El Plan en marcha
Muchos dominicanos (y no pocos extranjeros) llegamos a temer la ocurrencia de desórdenes callejeros el mismo día en que venciera el plazo otorgado por ley para que los inmigrantes que se encontraban en el país sin regularizar su estatus legal se acogieran a las normas establecidas.
Lejos de presenciar alteraciones en la convivencia social como consecuencia de protestas cuya pertinencia ponemos en duda, hemos sido testigos, hasta ahora, de un normal desenvolvimiento de la vida cotidiana, matizada apenas por un moderado éxodo voluntario de familias haitianas que, al no llenar los trámites requeridos para permanecer en territorio dominicano, han optado por retornar a su país de origen sin necesidad de que se les obligue a hacerlo.

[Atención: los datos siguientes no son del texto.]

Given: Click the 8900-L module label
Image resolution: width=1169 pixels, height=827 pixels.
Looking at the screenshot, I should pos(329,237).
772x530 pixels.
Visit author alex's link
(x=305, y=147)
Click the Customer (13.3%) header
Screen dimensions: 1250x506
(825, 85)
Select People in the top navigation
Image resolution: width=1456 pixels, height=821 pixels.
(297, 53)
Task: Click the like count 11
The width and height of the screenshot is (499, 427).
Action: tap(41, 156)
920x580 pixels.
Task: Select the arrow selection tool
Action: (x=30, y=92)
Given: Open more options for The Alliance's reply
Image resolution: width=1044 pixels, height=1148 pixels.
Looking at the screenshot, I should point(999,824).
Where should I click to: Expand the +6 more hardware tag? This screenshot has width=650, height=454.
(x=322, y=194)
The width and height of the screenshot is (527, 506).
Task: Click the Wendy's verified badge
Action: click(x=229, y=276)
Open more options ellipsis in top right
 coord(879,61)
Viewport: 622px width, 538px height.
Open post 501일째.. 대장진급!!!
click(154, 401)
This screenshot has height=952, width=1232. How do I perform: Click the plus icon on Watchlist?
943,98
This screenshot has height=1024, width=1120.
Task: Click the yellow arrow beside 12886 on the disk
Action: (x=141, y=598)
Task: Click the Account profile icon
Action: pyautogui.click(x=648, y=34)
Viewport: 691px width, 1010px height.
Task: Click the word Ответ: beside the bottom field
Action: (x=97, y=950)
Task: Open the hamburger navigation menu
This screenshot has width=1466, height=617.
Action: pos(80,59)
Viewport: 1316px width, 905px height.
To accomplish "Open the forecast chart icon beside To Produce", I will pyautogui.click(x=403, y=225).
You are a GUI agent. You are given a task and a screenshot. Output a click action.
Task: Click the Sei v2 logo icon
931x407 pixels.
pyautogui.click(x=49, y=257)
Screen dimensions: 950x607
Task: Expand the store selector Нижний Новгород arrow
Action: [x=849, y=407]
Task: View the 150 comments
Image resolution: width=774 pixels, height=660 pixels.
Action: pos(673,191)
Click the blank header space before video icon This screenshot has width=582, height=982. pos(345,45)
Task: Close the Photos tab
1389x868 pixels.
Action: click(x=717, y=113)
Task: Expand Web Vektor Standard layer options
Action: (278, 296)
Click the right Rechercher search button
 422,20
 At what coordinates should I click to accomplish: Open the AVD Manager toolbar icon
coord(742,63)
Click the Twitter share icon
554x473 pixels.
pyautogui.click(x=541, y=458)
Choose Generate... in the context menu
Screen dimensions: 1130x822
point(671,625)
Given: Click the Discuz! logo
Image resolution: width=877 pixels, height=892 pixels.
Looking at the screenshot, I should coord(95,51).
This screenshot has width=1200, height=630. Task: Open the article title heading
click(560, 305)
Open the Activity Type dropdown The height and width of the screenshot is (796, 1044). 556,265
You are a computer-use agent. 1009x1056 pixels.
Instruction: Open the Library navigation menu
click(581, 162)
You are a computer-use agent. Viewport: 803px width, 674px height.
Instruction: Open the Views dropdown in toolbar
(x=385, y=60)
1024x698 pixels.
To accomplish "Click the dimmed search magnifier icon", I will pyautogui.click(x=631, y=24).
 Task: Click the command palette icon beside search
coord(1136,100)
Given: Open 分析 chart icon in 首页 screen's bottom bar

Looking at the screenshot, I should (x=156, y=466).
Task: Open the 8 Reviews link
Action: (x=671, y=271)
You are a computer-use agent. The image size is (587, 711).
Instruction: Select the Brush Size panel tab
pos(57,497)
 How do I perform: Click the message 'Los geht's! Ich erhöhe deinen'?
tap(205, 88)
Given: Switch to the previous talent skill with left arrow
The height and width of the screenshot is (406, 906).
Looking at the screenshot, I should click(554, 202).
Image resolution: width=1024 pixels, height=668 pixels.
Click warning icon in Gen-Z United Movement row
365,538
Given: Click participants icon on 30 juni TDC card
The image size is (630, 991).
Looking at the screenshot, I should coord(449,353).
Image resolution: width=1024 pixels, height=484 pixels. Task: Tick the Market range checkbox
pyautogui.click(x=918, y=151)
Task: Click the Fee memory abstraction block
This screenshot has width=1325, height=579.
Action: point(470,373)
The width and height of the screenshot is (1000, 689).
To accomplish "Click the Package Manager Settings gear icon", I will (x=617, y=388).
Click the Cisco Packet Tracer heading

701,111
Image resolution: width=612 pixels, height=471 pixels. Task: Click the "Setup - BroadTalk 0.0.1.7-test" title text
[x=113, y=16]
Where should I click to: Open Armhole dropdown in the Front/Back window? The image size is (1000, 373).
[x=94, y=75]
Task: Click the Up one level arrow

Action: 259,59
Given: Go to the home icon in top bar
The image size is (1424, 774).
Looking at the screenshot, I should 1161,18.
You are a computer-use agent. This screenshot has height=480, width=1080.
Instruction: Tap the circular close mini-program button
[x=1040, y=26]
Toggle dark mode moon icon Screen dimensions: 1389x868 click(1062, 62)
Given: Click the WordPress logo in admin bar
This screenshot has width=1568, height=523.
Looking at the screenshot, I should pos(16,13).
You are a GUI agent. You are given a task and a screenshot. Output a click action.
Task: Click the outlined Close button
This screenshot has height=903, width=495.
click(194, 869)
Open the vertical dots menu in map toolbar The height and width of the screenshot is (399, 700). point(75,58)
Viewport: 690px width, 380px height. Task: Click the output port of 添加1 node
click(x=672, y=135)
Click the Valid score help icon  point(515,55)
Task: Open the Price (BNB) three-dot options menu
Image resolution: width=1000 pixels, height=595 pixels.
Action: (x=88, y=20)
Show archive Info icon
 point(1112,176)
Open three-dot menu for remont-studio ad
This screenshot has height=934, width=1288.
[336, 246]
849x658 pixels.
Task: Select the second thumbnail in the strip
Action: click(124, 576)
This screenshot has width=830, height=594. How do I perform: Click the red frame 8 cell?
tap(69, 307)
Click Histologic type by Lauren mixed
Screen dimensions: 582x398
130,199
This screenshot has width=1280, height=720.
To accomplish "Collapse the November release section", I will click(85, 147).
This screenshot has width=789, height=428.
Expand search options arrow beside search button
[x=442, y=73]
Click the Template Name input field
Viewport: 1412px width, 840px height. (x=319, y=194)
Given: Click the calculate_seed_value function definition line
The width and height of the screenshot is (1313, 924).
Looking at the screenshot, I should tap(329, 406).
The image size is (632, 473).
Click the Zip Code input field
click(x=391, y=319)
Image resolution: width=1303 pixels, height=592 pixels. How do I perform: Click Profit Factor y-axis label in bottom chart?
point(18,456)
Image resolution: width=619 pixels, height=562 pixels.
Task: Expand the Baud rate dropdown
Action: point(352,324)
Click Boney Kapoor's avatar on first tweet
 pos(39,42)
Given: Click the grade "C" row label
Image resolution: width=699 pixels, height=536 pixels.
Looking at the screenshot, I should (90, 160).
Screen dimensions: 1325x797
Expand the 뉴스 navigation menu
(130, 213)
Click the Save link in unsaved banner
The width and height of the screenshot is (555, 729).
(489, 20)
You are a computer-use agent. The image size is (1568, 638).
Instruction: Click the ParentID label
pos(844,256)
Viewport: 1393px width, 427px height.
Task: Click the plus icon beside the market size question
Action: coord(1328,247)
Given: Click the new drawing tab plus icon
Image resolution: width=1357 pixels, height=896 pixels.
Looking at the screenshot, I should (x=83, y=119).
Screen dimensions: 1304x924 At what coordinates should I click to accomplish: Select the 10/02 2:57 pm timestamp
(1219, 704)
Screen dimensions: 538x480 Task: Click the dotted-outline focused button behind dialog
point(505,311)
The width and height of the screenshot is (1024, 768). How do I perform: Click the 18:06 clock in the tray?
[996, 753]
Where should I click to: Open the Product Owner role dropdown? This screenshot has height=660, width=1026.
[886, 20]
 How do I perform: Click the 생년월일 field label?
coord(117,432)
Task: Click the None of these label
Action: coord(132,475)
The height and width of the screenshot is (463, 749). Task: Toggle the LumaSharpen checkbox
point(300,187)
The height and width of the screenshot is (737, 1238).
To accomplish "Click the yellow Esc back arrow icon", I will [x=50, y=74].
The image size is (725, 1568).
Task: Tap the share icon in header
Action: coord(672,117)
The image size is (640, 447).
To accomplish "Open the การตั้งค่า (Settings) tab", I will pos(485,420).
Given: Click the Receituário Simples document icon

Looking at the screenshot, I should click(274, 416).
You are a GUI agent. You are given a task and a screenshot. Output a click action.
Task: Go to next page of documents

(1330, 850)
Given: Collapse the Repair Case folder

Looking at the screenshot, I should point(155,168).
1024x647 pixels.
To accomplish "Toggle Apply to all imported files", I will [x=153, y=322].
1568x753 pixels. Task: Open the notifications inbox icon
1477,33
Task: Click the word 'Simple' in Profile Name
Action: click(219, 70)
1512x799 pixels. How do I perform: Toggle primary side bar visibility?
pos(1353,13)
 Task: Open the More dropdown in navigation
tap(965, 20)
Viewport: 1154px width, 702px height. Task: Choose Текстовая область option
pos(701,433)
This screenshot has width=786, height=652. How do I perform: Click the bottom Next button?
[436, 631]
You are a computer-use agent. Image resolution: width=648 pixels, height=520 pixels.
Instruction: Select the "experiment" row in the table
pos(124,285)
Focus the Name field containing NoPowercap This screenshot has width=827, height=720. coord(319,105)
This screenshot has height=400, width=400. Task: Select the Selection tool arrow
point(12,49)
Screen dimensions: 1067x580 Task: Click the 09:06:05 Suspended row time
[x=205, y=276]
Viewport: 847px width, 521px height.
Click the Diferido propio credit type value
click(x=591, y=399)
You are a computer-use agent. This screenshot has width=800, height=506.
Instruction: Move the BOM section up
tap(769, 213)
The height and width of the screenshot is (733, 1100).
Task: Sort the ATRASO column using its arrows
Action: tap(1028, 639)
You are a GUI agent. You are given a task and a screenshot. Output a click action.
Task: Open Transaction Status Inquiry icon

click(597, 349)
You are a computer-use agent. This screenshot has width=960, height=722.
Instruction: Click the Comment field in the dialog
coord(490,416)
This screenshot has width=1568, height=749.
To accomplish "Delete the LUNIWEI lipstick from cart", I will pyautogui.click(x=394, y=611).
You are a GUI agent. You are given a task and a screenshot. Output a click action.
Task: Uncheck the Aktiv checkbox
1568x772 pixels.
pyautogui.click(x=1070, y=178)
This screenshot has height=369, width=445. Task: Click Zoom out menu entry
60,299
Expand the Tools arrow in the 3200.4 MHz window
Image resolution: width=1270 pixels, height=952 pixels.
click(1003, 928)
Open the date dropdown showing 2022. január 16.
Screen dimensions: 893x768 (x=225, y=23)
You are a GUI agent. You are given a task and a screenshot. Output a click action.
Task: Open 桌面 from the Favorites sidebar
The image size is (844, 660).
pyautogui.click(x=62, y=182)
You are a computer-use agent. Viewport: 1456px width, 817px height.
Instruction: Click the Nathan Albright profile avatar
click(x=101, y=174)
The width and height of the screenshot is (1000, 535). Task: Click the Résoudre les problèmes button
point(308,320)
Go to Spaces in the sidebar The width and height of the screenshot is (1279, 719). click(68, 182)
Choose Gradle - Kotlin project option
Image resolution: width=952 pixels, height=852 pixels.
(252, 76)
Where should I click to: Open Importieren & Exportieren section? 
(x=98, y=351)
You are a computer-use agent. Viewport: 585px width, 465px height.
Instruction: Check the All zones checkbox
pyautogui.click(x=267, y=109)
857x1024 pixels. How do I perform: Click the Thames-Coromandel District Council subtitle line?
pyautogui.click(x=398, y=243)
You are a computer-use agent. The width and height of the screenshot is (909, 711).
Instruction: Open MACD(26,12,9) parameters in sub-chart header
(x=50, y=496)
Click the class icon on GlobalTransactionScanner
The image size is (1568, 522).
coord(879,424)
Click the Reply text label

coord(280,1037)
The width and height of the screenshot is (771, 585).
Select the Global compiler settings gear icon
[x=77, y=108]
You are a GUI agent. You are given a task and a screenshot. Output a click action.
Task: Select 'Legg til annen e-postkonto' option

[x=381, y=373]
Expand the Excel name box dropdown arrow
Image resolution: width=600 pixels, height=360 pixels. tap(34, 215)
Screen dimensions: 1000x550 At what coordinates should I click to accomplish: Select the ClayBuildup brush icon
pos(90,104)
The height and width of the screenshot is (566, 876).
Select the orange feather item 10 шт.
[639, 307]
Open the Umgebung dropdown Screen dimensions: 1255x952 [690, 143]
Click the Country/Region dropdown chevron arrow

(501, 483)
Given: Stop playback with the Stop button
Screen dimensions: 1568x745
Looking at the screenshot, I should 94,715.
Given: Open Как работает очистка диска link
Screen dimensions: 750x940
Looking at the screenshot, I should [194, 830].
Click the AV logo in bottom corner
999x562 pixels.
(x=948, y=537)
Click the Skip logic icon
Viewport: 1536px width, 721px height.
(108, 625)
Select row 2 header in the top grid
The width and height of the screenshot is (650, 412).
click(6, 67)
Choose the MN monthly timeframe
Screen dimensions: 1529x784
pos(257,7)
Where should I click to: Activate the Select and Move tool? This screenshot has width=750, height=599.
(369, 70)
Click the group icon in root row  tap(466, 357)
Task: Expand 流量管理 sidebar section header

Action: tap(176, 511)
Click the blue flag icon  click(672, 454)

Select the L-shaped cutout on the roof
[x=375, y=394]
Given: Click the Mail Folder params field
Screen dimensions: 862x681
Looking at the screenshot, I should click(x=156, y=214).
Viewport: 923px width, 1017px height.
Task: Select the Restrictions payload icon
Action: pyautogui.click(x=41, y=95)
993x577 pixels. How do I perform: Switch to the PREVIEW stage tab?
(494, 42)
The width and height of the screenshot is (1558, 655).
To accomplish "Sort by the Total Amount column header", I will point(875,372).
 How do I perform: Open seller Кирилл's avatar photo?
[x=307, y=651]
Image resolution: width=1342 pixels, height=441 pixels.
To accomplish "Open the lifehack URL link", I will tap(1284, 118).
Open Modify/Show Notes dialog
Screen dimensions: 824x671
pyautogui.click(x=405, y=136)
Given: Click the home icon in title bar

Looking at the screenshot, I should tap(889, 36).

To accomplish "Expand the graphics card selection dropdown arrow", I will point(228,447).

Esto no quiere decir, desde luego, que el denominado plan de repatriación de extranjeros puede ya considerarse un éxito. Son muchas y muy delicadas las aristas que hay que afinar y debemos estar preparados para ello, dentro de un marco de actuación inteligente y con apego a los derechos humanos, aunque sin dejar de hacer valer las normas y los principios sobre los cuales se cimenta la soberanía nacional.
El Gobierno y el pueblo dominicano deben, en este momento crucial, emplearse a fondo para terminar bien este proceso, al final del cual las dos naciones que comparten la isla salgan fortalecidas y hermanadas para trillar juntas el sendero del progreso, la fraternidad y la civilización.